PDA

View Full Version : book_visitor fixes


pixelposeur
05-08-2006, 02:28 AM
I made a couple of fixes to the "book_visitor" function to NOT book search robots or RSS feed hits.
One could make this smarter by adding a new "robots" database that could be managed by the admin panel, but this is quick and easy and gets about 90% of the search robots that hit my blog.

Here are my changes to functions.php:
function is_robot($ua) {
$robotuas = array ( "slurp", "googlebot", "msnbot", "alta-vista",
"ArchitextSpider", "geckobot", "infoseek", "lycos", "newsfire",
"Bloglines", "Magpie", "OmniExplorer_Bot"
);

foreach ($robotuas as $bot) {
$pattern = "/$bot/i";

if (preg_match ($pattern, $ua)) {
return 1;
}
}
return 0;
}

function book_visitor($str)
{
// book a visitor
$datetime = gmdate("Y-m-d H:i:s",gmdate("U")+(3600 *
$cfgrow['timezone']));
$host = $_SERVER['HTTP_HOST'];
$referer = addslashes($_SERVER['HTTP_REFERER']);

// don't book a referer from self
$refererhost = parse_url($referer);
$refererhost = $refererhost['host'];
if($refererhost == $host)
{
$referer = "";
}
$ua = addslashes($_SERVER['HTTP_USER_AGENT']);
if (is_robot($ua)) {
return;
}
$ip = $_SERVER['REMOTE_ADDR'];
$ruri = addslashes($_SERVER['REQUEST_URI']);
// ### if cookie lastvisit not set, count the people!
if(!isset($_COOKIE['lastvisit']))
{
$query = "insert into $str(id,datetime,host,referer,ua,ip,ruri)
VALUES(NULL,'$datetime','$host','$referer','$ua',' $ip','$ruri')";
$result = mysql_query($query);
}
}


Also fixes to "index.php" so that it doesn't even attempt to book hits
that use the "x=***" URL since those are usually RSS or other non-"real" visitor hits.

index.php, lines 72-75
// book visitors
if (strtolower($cfgrow['visitorbooking']) !='no' && !isset($_GET['x'])) {
book_visitor($pixelpost_db_prefix."visitors");
}

raminia
05-08-2006, 05:14 AM
Thank you!

But I'm not sure about excluding index.php?x=foo from hits...

Joe[y]
05-08-2006, 10:10 AM
seems good to me apart from ignoring ?x=foo - i think there are plenty of legit hits to this.

pixelposeur
05-08-2006, 12:09 PM
']seems good to me apart from ignoring ?x=foo - i think there are plenty of legit hits to this.

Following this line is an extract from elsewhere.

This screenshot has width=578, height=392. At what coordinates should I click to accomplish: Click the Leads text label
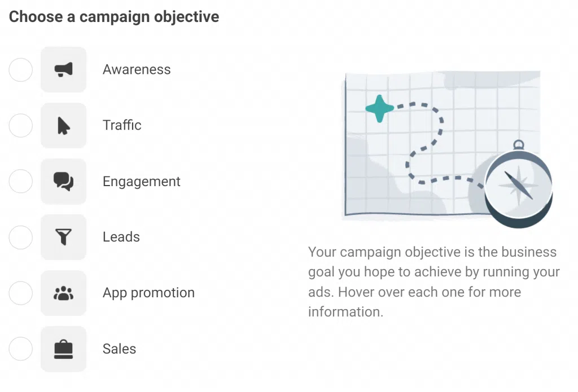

Certainly, that part is optional. I am mostly concerned about counting
hits to the photos themselves which usually look like:

http://www.theingersolls.com/Will/index.php
- or -
http://www.theingersolls.com/Will/index.php?showimage=289 (for example).

I found that 99% of the hits to my site that involved the 'x' were from RSS
readers or search robots, and I didn't want to count them.

Ylloh
07-20-2006, 03:06 PM
Just what I was looking for!